**Request:**
Reproduce every row below verbatim, leaving out the pictures.

Interface element records:
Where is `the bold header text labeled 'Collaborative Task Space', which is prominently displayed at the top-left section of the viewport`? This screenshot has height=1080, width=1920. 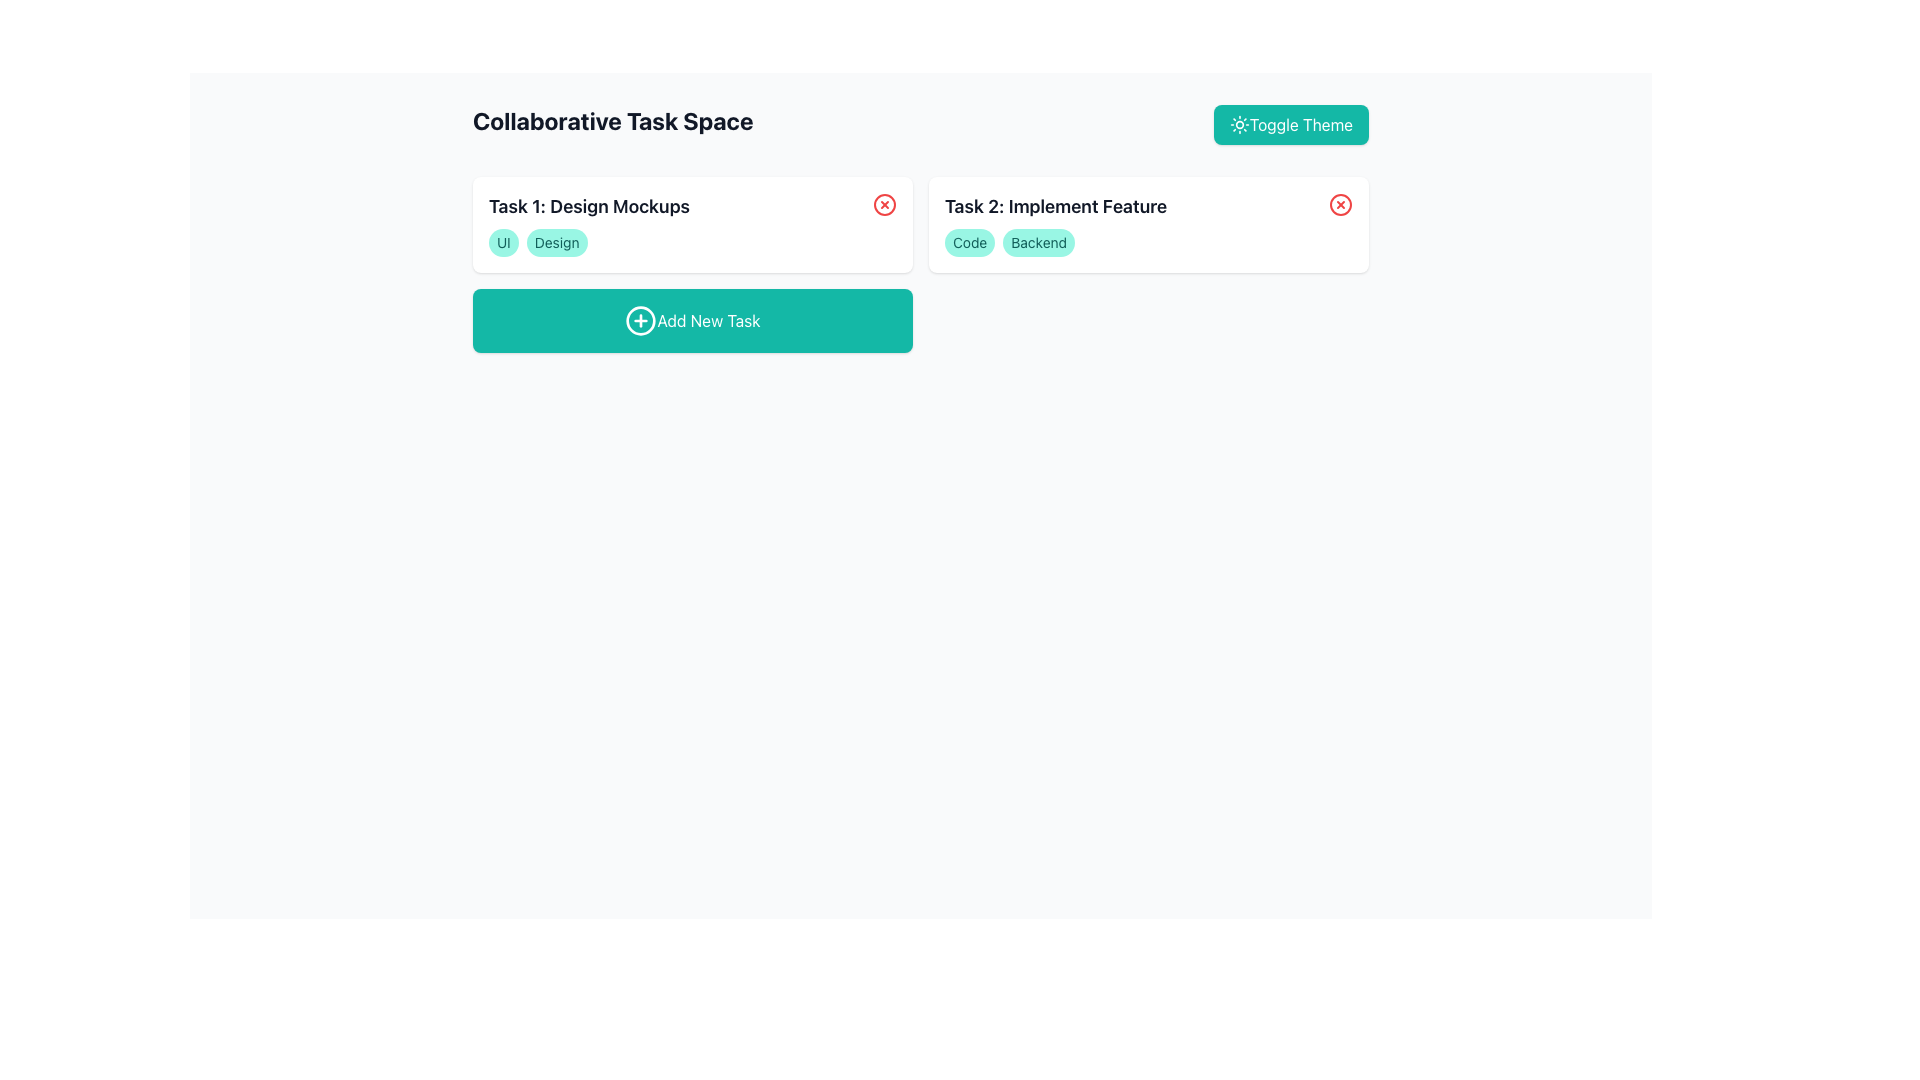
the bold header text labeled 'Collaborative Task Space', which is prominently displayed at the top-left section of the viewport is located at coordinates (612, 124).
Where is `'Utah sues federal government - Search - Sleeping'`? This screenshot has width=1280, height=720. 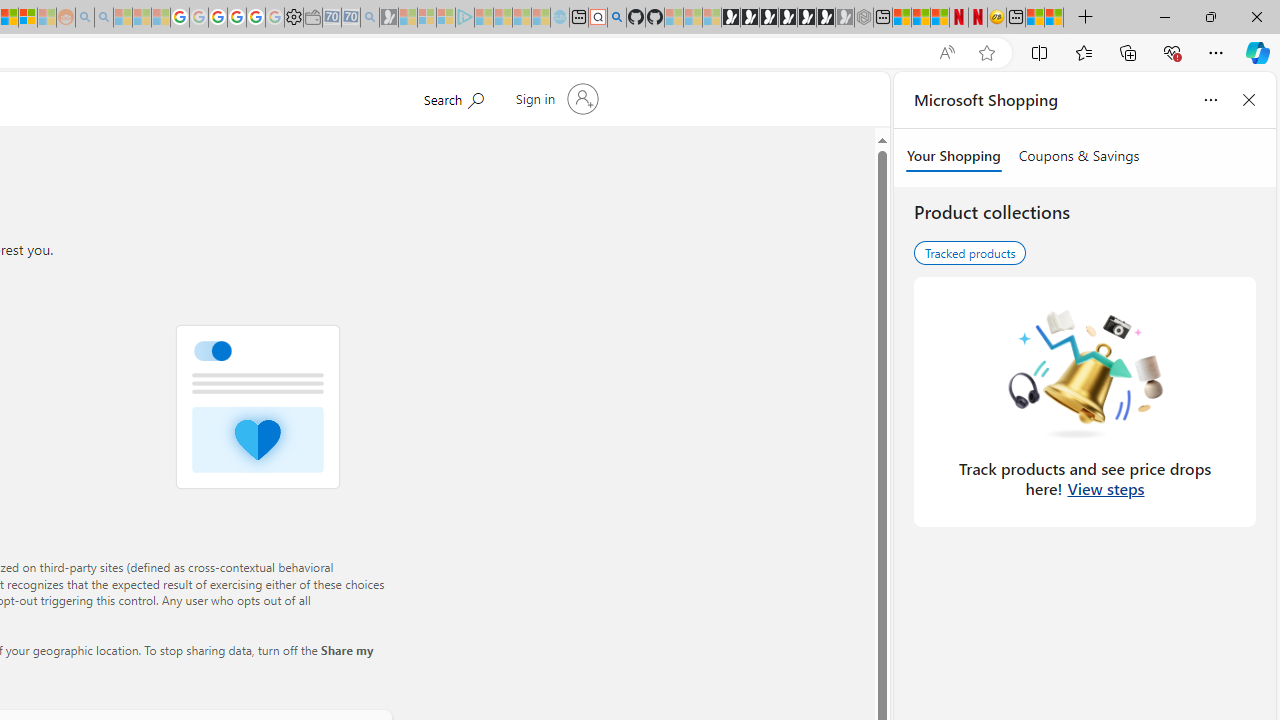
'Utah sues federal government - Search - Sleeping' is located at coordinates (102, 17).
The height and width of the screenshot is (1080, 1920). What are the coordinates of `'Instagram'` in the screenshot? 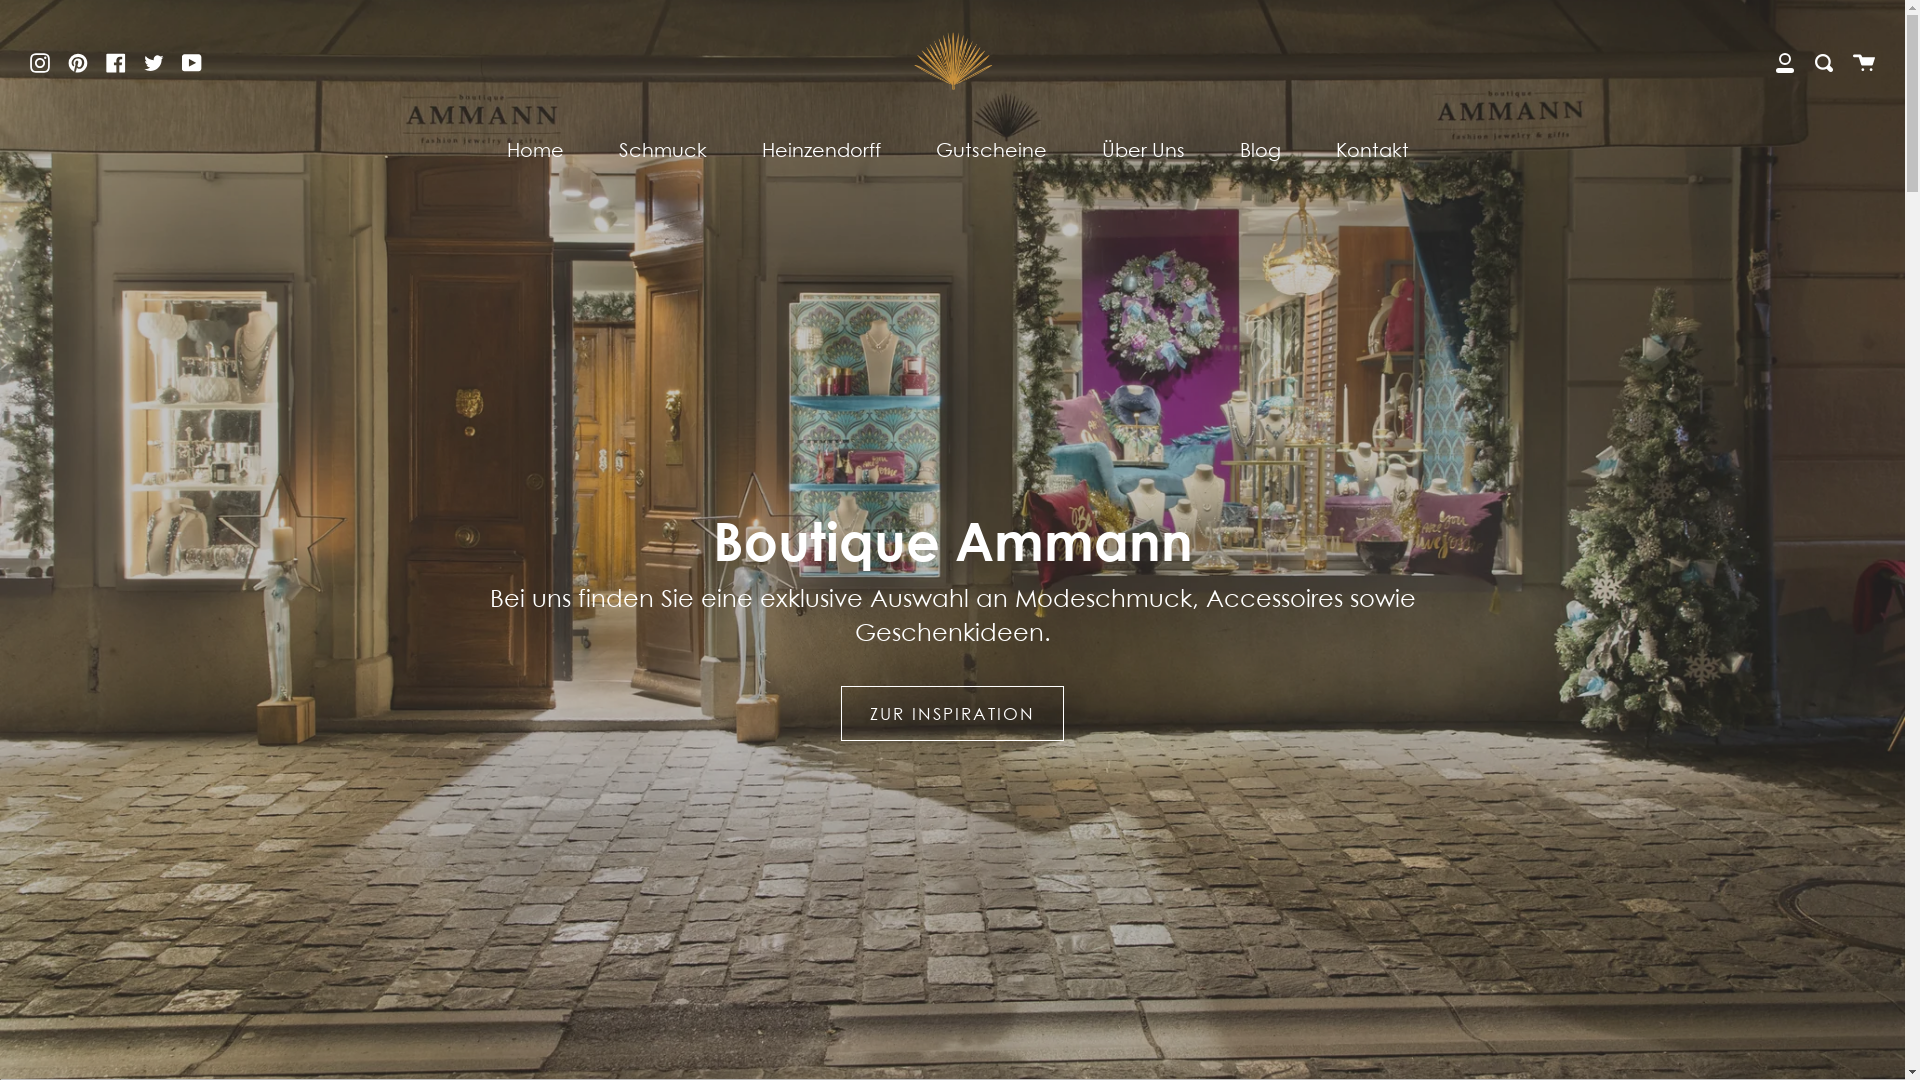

**Task result:**
Where is `the bold header text labeled 'Collaborative Task Space', which is prominently displayed at the top-left section of the viewport`? This screenshot has height=1080, width=1920. 
the bold header text labeled 'Collaborative Task Space', which is prominently displayed at the top-left section of the viewport is located at coordinates (612, 124).
Where is `'Utah sues federal government - Search - Sleeping'`? This screenshot has width=1280, height=720. 
'Utah sues federal government - Search - Sleeping' is located at coordinates (102, 17).
The height and width of the screenshot is (1080, 1920). What are the coordinates of `'Instagram'` in the screenshot? 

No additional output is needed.